• _Stored data entries_
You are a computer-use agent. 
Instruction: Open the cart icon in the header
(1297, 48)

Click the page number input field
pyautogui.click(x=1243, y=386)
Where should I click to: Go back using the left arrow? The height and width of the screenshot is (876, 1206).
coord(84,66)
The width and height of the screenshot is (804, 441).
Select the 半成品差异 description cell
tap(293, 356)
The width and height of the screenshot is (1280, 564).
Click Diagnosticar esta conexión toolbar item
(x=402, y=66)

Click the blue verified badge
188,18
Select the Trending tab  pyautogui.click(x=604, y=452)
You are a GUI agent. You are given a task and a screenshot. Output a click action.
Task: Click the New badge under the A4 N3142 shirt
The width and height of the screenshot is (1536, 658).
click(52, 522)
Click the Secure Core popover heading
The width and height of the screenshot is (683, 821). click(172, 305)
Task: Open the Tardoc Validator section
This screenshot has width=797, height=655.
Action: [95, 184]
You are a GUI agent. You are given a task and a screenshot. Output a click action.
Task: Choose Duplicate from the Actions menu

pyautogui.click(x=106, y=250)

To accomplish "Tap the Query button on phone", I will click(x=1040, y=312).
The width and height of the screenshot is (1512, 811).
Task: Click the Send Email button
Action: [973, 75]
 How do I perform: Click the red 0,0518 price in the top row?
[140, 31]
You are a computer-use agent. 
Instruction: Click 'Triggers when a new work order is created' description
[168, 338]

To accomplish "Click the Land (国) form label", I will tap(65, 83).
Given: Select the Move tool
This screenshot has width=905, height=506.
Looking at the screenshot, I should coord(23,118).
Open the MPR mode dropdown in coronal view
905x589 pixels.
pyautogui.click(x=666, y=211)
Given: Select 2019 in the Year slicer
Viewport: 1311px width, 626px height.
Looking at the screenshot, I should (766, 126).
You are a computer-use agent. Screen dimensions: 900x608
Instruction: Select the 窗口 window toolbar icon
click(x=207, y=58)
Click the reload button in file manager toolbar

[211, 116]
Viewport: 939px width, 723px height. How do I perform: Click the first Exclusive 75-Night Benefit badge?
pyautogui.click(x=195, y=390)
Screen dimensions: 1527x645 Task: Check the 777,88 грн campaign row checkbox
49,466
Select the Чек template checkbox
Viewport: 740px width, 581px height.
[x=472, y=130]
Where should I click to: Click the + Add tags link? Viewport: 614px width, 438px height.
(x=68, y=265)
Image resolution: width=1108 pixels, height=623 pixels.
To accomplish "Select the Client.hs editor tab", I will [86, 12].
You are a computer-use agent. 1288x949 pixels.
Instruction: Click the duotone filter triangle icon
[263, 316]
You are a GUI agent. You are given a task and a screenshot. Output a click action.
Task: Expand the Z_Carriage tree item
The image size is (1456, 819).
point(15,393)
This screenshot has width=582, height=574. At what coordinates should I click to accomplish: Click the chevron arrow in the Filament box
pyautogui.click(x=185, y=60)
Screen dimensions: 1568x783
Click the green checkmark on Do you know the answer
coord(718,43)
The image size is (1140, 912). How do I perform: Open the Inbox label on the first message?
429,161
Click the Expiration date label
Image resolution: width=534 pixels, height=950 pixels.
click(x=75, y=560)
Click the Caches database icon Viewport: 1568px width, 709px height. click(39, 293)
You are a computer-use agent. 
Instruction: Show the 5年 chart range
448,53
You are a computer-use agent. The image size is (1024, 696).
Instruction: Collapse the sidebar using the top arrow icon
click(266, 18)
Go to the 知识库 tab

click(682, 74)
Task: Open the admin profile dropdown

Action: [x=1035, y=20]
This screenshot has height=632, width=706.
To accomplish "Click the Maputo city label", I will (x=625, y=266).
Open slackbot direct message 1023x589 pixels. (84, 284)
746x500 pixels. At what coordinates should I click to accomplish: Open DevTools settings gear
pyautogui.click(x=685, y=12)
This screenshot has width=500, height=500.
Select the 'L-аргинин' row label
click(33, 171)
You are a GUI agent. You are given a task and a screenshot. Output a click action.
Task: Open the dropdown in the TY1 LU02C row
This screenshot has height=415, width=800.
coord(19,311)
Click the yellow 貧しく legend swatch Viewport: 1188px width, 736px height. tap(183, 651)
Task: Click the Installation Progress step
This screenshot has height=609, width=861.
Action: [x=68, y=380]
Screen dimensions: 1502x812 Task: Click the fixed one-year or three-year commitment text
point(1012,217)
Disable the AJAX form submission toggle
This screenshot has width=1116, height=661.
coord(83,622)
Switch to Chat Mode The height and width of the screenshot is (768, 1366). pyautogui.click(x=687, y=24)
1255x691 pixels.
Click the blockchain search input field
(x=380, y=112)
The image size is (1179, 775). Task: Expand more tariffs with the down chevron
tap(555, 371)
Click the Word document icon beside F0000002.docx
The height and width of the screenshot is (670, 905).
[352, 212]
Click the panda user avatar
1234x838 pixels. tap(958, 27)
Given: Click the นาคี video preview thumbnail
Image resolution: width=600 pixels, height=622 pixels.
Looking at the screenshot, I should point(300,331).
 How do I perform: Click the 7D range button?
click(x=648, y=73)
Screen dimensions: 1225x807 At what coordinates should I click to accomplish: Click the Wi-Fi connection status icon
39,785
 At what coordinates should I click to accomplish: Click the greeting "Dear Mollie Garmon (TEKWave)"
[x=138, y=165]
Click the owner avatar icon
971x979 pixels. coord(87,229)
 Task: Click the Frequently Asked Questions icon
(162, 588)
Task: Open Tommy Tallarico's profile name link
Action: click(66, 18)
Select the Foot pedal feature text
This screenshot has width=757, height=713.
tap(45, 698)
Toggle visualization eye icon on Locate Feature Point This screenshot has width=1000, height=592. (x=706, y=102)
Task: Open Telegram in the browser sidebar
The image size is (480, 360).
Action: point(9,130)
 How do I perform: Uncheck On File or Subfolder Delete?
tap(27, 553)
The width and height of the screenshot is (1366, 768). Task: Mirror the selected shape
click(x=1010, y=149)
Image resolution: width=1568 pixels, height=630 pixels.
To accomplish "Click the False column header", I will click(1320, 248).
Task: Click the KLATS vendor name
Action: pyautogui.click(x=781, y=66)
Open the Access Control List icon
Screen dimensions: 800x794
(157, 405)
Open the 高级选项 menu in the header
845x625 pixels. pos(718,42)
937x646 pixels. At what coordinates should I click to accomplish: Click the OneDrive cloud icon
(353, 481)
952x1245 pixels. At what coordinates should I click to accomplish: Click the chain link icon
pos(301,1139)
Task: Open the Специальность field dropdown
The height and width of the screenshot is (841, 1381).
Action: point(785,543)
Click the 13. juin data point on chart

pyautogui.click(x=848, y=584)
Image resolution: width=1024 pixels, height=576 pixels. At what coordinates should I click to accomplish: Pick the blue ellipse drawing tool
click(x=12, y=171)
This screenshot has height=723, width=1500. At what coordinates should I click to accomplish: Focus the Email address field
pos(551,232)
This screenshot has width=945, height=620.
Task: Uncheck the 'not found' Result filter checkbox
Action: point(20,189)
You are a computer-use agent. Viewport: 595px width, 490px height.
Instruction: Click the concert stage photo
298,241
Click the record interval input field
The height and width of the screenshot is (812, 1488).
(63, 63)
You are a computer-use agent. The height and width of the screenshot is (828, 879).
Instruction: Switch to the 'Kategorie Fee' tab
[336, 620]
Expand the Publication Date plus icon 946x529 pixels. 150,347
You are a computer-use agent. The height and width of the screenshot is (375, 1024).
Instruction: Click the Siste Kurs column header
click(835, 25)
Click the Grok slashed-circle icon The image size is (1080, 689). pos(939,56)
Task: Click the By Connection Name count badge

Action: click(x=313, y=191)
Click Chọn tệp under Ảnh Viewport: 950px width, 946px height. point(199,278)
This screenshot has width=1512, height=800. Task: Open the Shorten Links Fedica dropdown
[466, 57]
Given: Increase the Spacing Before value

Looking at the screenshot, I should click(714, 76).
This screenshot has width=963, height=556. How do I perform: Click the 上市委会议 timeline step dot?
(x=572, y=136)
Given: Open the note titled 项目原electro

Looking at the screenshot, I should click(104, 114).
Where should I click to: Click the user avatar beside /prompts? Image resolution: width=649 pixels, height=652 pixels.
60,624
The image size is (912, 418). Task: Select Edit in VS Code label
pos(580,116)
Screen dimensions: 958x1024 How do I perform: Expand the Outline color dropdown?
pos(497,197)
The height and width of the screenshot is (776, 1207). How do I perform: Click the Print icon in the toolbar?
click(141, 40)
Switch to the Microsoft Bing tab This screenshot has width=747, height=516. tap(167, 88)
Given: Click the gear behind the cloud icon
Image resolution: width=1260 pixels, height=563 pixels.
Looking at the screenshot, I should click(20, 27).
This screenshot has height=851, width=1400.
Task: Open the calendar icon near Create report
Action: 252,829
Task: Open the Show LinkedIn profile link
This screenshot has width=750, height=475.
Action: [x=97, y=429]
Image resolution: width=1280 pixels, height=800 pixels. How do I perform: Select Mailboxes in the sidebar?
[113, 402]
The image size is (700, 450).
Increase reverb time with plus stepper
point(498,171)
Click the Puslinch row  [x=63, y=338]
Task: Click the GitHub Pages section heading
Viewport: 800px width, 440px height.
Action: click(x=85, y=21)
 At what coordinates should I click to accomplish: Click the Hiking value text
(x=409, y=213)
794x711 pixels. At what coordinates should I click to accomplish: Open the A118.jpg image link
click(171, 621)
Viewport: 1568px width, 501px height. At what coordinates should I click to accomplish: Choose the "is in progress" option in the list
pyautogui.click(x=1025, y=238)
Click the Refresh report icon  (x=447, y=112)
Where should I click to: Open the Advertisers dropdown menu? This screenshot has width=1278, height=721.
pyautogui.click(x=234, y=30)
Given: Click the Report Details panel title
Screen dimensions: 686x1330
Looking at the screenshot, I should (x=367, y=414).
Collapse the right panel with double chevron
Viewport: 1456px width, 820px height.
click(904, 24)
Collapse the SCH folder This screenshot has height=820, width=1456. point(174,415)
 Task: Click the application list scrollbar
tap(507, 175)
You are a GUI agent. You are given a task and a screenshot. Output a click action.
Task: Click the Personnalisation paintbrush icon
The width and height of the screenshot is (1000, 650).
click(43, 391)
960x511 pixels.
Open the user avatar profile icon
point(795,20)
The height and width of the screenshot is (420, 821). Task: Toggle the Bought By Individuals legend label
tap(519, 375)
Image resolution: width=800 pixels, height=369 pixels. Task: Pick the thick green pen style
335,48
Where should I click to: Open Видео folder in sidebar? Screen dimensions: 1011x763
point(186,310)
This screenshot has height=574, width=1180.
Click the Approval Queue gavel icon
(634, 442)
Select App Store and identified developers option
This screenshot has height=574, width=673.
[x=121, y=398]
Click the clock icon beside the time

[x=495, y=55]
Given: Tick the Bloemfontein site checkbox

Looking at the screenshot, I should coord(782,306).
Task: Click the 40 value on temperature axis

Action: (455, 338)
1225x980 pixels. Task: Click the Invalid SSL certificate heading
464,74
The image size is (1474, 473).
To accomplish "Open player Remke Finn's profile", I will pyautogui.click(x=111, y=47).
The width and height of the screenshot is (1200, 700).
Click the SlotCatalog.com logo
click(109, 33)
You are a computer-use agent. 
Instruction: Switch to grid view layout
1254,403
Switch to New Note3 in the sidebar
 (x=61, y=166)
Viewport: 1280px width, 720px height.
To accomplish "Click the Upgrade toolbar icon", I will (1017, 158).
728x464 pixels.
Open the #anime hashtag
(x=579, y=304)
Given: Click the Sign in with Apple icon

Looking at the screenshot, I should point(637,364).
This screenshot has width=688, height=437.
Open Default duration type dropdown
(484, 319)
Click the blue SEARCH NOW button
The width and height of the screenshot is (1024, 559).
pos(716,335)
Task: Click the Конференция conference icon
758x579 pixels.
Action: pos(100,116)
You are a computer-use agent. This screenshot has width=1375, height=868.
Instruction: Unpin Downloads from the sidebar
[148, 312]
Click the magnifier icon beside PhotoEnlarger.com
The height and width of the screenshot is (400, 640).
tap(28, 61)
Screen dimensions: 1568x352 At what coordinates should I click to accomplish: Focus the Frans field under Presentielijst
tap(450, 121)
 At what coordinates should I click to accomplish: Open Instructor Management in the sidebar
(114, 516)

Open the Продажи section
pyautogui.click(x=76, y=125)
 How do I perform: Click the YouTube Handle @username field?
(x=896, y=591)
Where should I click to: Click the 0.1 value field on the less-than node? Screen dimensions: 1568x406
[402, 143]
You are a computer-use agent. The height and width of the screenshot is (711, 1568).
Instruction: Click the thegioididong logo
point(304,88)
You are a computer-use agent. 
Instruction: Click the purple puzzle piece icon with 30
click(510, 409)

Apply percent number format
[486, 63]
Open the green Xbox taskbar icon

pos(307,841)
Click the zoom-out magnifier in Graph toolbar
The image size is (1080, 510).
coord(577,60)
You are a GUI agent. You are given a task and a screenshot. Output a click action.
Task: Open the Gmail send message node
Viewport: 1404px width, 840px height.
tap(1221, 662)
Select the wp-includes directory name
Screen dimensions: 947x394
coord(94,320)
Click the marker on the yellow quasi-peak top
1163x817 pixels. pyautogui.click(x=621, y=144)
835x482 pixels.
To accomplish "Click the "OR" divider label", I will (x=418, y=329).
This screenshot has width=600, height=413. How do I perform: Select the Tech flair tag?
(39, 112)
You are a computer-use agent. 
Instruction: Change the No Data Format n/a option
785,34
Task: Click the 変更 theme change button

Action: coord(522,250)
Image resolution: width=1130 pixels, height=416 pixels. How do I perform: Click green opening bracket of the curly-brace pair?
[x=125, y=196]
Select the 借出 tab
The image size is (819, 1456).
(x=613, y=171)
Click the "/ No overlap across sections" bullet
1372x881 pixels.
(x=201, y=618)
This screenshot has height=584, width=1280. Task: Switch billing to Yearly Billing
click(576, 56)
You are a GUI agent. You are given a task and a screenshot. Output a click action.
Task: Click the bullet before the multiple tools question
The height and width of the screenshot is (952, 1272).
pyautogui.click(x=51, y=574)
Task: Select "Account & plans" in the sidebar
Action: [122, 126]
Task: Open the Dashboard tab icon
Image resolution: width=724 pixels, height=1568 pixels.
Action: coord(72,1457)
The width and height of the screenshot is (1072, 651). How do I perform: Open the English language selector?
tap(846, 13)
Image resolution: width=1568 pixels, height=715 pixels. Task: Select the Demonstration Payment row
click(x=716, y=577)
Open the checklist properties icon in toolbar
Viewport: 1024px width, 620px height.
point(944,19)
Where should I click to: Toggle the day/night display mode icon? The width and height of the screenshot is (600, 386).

• _WHAT THE TASK REQUIRES_
Check every line above for the string "magnifier" and copy those that have it.

• _RESULT OF THIS EXERCISE_
Click the magnifier icon beside PhotoEnlarger.com
Click the zoom-out magnifier in Graph toolbar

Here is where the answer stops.